Dardo López-Dolz
Democracia y república
¿El final de un paradigma?
La forma como se organizan los Estados y cómo se eligen a las personas y entes que los gobiernan han variado a lo largo de la historia de la humanidad. Durante el pasado siglo XX la república –entendida como un territorio regido por una Constitución y un cuerpo normativo– y la democracia representativa –como forma de elegir el gobierno– fueron, sin duda, la mejor combinación para buscar la justicia y la igualdad de oportunidades, así como para preservar la libertad de los ciudadanos.
Atacada a menudo desde ambos flancos, por autocracias castrenses (de izquierda y de derecha) o por movimientos subversivos (principalmente de izquierda) la democracia logró a duras penas voltear el siglo. Pero tras los reiterados fracasos subversivos y el carácter efímero de casi todas las dictaduras de occidente (el castrismo cubano es la más perversa y longeva excepción), los enemigos de la libertad perfeccionaron la receta escrita por Gramsci. Y tras penetrar el magisterio, la academia y el clero, suprimieron el conocimiento histórico (y más recientemente el científico) y lo reemplazaron por la ideología, produciendo generaciones desinformadas, ignorantes de la historia y la ciencia; y por lo tanto frágiles y fácilmente manipulables. Generaciones que, por natural remplazo, han ido ocupando los distintos roles en el Estado y en la actividad privada.
A lo descrito en el párrafo anterior, en los últimos años, como fruto predecible de décadas de paciente infiltración y consecuente escalada a través de los rangos con el paso del tiempo, el sistema jurídico de buena parte de las democracias occidentales, se ha convertido en un arma política que la sabotea desde dentro, mediante un trato no pocas veces preferencial para el delincuente (como el tristemente célebre caso del anciano español condenado por defenderse) y evidentemente diferenciado ideológicamente, con cada vez más jueces y fiscales que favorecen a los correligionarios del operador de justicia mientras persiguen sin proporción y a menudo sin sustento legal válido a quien discrepa. Al ser el poder Electoral a menudo una extensión del sistema de justicia, el filtro de las candidaturas y las mismas elecciones también pierden racionalmente credibilidad, hiriendo de muerte a la democracia.
Los corceles de los jinetes del apocalipsis, con jinetes enfundados en togas, galopan a sus anchas atropellando el derecho, destruyendo los cimientos mismos de la democracia occidental en no pocos países.
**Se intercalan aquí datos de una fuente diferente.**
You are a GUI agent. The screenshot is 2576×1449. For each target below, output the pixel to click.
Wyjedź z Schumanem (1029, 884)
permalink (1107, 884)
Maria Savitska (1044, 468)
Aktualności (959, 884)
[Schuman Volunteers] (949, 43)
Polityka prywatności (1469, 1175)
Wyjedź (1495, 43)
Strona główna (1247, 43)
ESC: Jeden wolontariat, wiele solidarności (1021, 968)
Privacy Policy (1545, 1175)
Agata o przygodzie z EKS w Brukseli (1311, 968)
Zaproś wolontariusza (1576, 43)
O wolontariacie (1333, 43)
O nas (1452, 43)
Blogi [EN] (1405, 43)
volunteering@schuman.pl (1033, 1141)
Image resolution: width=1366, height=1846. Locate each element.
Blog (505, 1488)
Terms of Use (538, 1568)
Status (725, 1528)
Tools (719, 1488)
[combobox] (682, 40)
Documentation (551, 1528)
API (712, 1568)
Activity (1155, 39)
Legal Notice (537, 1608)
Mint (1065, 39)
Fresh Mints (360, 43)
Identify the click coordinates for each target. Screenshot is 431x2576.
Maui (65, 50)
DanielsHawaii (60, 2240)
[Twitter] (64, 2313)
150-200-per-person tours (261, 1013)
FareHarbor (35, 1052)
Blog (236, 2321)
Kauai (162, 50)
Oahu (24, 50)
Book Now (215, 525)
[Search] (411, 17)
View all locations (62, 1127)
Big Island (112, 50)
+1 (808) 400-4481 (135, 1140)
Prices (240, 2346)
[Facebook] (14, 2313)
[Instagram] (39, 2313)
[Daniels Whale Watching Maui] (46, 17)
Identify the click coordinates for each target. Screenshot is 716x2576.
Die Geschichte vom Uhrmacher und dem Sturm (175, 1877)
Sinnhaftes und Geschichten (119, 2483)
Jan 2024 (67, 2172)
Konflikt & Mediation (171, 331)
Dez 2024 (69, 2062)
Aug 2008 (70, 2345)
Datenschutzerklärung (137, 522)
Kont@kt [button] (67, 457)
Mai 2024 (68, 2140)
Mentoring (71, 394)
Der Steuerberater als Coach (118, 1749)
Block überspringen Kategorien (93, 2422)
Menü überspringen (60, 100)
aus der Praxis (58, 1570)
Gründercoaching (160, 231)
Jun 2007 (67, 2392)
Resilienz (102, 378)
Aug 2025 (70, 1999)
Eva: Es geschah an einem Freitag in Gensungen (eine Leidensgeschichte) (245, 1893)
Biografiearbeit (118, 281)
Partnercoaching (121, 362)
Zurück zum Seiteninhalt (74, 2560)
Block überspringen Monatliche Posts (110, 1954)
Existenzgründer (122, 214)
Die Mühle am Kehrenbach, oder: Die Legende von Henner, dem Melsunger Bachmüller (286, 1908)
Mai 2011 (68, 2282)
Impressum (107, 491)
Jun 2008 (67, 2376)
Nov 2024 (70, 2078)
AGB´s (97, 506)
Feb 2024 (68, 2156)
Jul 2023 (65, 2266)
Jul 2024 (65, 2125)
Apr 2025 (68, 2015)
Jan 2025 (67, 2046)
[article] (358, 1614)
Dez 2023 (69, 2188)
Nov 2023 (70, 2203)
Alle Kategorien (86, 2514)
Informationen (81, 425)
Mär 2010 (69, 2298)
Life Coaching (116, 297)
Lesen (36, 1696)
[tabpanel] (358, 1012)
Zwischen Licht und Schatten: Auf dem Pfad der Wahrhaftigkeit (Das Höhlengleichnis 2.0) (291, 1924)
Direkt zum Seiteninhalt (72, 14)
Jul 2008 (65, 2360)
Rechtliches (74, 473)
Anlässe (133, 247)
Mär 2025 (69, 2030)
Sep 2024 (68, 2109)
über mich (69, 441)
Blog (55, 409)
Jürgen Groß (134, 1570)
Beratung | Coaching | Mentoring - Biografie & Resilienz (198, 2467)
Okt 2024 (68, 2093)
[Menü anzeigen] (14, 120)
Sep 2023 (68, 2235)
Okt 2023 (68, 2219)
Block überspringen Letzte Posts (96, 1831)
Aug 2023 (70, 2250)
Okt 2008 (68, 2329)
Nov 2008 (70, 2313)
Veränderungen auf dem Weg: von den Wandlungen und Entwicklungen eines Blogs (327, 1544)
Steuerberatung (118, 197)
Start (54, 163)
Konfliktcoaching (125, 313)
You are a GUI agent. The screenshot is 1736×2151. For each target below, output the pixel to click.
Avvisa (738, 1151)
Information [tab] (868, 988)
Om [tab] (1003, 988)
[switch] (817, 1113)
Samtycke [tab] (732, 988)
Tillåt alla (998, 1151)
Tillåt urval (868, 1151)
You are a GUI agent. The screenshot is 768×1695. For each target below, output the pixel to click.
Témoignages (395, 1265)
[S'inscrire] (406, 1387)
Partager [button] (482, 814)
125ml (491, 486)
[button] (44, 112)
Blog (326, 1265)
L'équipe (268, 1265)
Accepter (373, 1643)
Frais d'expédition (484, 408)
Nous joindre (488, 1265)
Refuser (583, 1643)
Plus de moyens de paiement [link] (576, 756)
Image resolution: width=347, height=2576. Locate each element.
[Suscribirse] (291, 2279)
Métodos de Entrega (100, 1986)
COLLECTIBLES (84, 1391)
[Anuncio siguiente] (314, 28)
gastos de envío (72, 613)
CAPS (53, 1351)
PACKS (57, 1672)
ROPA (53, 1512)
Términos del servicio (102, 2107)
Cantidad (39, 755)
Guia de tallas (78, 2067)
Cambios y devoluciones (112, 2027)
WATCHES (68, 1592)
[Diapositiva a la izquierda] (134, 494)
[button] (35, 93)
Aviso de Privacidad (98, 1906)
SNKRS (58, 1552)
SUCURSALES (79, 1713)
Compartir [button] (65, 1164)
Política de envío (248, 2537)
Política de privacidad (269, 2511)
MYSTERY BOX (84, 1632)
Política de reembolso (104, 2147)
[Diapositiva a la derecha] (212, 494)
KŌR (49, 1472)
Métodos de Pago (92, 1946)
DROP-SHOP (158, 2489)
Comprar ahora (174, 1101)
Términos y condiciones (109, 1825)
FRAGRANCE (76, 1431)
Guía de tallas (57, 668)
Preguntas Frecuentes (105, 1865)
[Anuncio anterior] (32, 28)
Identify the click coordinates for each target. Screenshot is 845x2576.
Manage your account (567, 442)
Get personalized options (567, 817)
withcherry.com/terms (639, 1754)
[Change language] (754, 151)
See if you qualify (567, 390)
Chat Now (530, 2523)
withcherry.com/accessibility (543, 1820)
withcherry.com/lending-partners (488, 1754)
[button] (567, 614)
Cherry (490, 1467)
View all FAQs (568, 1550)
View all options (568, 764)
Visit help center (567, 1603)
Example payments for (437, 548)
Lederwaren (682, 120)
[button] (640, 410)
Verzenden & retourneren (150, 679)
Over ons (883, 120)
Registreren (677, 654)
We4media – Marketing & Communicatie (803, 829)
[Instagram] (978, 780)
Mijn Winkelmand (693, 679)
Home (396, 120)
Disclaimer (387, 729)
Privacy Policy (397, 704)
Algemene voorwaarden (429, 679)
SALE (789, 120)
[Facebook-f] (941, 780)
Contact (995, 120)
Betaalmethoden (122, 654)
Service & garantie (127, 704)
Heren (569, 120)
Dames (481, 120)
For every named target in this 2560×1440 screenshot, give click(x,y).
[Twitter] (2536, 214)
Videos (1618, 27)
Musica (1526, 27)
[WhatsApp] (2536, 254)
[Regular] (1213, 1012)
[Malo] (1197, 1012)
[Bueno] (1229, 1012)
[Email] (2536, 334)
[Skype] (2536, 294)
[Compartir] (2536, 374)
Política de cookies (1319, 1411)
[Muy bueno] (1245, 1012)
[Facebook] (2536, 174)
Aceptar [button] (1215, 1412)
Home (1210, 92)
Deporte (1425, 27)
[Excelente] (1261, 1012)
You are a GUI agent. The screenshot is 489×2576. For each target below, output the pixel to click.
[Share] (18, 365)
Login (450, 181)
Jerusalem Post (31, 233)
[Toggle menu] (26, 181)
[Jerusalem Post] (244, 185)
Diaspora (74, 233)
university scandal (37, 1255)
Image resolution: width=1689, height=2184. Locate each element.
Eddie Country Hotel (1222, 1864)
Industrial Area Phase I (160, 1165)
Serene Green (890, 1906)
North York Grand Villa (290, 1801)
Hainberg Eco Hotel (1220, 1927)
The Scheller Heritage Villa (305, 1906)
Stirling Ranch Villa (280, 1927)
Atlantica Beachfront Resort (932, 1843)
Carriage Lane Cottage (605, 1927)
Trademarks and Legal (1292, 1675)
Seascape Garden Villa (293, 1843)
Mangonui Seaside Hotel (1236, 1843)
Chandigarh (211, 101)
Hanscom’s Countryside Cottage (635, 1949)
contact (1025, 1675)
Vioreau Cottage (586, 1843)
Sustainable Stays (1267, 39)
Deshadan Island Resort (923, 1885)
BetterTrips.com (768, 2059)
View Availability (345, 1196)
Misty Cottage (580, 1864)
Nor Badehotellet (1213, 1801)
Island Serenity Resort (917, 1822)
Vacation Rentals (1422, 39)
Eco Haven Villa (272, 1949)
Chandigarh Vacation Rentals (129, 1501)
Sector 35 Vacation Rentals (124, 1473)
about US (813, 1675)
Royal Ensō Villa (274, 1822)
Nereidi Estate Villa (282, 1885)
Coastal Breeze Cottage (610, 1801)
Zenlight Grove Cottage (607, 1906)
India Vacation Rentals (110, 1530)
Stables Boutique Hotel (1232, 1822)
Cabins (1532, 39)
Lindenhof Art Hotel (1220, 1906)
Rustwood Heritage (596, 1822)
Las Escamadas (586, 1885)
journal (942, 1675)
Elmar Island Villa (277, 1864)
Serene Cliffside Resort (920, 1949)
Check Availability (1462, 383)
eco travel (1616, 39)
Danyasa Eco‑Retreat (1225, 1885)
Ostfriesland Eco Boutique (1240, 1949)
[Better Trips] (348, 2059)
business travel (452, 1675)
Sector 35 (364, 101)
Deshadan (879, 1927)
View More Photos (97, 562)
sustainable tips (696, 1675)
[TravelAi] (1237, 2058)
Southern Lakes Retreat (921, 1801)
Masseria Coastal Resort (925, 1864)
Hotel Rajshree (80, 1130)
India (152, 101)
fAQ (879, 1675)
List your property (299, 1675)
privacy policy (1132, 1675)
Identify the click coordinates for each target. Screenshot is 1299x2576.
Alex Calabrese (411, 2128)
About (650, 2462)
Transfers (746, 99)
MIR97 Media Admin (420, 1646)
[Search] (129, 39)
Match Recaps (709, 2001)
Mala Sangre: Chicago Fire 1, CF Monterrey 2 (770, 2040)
Muchos organismos jurídicos multilaterales han sido igualmente infectados, perdiendo el ciudadano toda instancia de protección de sus derechos.
Como la democracia implica independencia de los tres poderes (Ejecutivo, Judicial y Legislativo) la impostergable reforma del sistema jurídico, con relevo quirúrgico imprescindible de aquellos operadores de justicia que vienen pervirtiendo su razón de ser, pasa a menudo por el absurdo de entregarle las llaves al gato despensero, con lo que el deplorable statu quo queda garantizado.
Idealmente, un Congreso con solidez moral e intelectual, sumados a una sólida formación jurídica podría emprender la tarea, pero la deliberada inducción de pérdida de atractivo de la gestión pública (cuyas causas y objetivos analizaré en otro artículo), hace que, a menudo, un congreso con capacidades inexistentes o numéricamente insuficientes sumadas a intereses mezquinos (incluso meramente remunerativos), conviertan en camino en utópico.
Como ocurrió en el pasado con otras formas de gobierno, atacada desde adentro, en sus mismísimos cimientos, la democracia occidental se enfrenta a su más dura prueba. Su subsistencia (con necesarias reformas que la fortalezcan) o su reemplazo por alguna otra forma de gobierno no está muy lejos. La alternativa del statu quo llevará inexorablemente a estados fallidos.